How do you get open source frameworks past the red tape?
From an e-mail I received earlier this month, with a subject of "Acceptance red tape":
After requesting permission to use the Spring Framework for the business logic and data access layers of an application, how do you fight something like this? Spring is not an approved Framework for the ********** environment. We understand the benefits of the framework. However, we have not certified it in our environment. Additionally, we have concerns that this framework will not gain long standing traction among the J2EE community. We would like to reduce the number of frameworks used in our environment, and do not want to be left with "legacy" frameworks that have little acceptance or support as is the case with the pico container. This is a response from one of our clients after asking about the use of a framework in our development after another vendor had used the PicoContainer without their permission. We have Spring experience and we love it. My responses have been to ask what they have certified that we could use and to ask their business staff to override their tech staff. I'm caught needing to redesign an aging J2EE application with an awfully over-architected original design confined to EJB 2.1, JSP 2.0, Servlet 2.4, and JDK 1.4.X in a very short amount of time. The additional responses were that they have only certified Struts and although both the business staff and the tech staff admit they know the benefits of Spring, neither of them are allowing us to use it.
My response:
Wow - I don't know what to say, especially when they say
"Additionally, we have concerns that this framework will not gain long
standing traction among the J2EE community."

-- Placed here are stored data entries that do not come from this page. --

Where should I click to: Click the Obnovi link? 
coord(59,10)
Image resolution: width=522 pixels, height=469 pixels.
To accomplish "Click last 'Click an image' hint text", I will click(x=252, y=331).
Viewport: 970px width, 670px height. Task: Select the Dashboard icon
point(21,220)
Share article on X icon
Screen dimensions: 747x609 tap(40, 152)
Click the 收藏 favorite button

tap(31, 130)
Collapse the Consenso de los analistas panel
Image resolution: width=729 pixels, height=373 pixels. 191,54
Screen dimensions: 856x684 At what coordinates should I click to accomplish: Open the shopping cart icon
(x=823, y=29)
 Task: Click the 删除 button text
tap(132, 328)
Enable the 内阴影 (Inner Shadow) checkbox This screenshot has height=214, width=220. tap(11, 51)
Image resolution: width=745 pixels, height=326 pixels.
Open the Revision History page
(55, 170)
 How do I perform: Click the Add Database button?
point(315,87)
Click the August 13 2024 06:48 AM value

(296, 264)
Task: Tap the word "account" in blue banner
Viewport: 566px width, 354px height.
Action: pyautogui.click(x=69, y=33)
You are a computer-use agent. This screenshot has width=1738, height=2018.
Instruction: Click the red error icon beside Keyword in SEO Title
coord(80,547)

They're probably using Struts and they thinks it's wonderful, eh?
I could compose a long response with lots of details, but the fact
that they prefer EJB over Spring is baffling. Spring is so much
easier to program with, it's not even funny. Granted, EJB does have
its place, but it's often used as a hammer for a problem that doesn't
exist.
Have you experienced similar "Acceptance red tape" in your company? If so, how did you work around or work through it?